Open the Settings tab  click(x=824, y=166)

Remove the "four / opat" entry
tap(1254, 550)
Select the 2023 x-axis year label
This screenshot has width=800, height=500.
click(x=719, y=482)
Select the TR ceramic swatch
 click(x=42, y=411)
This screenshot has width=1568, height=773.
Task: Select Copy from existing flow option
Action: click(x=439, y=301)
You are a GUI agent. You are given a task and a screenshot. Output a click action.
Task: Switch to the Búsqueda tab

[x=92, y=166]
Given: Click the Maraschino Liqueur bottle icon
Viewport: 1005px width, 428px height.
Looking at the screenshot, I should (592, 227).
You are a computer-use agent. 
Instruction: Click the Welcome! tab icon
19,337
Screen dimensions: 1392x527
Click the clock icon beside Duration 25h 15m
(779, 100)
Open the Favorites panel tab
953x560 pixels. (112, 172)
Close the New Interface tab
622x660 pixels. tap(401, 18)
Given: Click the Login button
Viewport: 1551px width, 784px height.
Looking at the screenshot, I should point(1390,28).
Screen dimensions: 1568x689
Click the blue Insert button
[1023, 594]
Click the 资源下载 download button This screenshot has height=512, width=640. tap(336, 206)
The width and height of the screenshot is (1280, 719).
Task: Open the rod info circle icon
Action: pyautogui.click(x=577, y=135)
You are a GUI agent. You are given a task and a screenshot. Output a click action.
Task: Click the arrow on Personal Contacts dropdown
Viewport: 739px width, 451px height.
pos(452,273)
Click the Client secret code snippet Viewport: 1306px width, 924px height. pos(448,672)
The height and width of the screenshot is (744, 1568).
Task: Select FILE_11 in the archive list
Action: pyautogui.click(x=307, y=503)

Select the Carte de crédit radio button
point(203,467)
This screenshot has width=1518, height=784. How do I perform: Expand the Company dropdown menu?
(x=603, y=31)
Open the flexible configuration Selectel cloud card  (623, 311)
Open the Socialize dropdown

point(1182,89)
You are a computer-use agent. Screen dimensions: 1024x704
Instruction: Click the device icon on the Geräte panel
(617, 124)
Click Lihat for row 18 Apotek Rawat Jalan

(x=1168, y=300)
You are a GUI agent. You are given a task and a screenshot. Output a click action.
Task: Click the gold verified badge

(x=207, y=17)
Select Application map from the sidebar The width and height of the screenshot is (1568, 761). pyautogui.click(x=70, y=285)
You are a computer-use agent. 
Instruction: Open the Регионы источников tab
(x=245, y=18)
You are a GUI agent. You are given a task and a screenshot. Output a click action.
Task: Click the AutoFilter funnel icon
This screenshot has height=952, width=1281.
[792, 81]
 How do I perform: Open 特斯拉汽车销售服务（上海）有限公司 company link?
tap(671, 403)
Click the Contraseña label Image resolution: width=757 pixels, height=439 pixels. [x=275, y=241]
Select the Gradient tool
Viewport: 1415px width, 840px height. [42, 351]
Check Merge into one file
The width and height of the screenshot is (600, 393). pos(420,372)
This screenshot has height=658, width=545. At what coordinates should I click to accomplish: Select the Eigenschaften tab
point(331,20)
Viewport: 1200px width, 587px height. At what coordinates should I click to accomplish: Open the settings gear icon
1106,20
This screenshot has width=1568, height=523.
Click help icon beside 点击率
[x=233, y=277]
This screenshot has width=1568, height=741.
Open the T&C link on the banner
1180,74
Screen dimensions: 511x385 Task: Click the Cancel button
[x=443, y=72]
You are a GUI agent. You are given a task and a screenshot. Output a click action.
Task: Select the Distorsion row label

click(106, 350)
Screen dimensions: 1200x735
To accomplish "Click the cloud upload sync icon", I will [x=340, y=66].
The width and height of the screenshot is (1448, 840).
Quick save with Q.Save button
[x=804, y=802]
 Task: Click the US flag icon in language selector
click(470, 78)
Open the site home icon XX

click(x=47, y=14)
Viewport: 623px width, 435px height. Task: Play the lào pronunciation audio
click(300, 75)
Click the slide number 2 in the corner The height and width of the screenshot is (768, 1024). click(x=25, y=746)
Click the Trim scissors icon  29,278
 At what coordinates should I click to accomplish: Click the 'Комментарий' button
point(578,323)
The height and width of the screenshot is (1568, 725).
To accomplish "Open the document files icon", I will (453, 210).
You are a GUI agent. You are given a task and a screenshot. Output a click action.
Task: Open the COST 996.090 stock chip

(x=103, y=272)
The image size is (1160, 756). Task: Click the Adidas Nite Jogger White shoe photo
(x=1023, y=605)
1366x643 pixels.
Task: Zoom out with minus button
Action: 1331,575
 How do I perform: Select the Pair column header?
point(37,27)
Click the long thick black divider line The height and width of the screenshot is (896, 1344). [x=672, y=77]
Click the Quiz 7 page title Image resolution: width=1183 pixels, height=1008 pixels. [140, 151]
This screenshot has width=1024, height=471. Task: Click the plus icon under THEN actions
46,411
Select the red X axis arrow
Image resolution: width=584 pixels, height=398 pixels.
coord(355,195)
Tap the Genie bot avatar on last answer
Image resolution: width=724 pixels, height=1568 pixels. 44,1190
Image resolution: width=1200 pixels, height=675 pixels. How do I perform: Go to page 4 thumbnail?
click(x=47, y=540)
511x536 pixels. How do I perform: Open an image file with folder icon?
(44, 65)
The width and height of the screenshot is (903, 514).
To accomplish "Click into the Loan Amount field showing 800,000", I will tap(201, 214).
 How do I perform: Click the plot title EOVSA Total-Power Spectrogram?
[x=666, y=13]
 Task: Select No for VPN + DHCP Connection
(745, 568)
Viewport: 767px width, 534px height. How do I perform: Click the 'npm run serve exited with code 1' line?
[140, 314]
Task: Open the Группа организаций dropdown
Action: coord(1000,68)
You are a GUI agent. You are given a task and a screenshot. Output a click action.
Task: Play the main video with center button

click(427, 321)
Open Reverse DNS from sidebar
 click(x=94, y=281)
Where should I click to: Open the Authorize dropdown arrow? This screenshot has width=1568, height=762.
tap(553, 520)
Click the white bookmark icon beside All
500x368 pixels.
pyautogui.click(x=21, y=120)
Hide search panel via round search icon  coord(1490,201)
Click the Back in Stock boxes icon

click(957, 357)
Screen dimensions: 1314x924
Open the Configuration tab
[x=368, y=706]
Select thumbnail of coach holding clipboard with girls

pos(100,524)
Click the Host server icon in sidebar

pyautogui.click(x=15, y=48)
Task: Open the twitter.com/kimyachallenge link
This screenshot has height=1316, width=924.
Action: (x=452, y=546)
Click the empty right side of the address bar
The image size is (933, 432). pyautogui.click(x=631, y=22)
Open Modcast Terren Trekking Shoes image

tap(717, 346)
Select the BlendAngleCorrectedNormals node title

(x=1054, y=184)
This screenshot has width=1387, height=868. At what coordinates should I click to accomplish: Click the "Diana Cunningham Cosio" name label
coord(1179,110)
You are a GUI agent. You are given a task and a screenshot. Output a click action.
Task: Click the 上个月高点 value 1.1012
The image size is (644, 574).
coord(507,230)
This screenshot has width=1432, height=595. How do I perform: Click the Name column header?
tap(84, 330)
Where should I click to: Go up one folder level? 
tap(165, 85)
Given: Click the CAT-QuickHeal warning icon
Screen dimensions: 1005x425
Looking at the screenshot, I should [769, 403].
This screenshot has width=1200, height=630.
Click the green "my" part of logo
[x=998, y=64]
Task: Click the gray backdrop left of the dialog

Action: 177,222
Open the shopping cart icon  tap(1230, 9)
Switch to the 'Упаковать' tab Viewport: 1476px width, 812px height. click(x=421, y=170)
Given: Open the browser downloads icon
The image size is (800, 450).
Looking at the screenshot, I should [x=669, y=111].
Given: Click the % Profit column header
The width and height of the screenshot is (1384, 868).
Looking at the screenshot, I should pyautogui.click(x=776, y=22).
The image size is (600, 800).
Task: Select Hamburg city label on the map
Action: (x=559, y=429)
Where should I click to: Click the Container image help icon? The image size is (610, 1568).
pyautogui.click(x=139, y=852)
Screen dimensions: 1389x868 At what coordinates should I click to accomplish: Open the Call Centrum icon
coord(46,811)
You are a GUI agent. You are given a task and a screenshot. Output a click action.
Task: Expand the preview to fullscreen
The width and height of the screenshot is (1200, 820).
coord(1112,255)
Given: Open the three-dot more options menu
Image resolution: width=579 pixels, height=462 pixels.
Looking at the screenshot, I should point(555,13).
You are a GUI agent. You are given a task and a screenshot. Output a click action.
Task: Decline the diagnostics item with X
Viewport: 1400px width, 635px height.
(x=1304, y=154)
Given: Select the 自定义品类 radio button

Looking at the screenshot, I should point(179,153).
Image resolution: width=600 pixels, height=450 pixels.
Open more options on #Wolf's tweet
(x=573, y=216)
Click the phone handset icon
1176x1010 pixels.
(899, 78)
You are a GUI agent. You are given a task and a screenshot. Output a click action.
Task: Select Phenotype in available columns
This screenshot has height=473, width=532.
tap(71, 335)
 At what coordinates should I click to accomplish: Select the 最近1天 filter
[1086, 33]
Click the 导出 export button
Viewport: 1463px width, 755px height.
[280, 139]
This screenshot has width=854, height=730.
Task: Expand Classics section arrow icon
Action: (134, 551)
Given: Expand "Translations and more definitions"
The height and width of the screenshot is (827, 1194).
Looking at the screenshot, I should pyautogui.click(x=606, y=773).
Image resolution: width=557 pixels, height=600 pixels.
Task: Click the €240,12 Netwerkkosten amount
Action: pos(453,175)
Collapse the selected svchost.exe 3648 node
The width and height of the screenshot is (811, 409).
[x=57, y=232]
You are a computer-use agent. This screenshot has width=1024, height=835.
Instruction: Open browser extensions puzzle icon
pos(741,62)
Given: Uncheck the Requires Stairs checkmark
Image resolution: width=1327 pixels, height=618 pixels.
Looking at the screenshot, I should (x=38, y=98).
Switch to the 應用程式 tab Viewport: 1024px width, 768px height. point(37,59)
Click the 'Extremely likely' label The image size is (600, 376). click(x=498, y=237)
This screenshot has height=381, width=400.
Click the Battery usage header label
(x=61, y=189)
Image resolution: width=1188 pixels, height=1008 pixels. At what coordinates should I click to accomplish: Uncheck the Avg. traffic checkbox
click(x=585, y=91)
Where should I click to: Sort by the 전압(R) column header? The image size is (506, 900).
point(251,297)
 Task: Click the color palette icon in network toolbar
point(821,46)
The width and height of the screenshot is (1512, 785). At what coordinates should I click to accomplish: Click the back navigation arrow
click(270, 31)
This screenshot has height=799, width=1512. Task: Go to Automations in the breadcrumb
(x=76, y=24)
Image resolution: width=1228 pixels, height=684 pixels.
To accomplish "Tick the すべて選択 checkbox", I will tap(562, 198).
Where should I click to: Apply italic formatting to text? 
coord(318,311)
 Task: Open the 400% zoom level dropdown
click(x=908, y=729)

= Assignment =
A single number is the whole answer here: the number of lines in the data containing "axis".

= Your solution =
2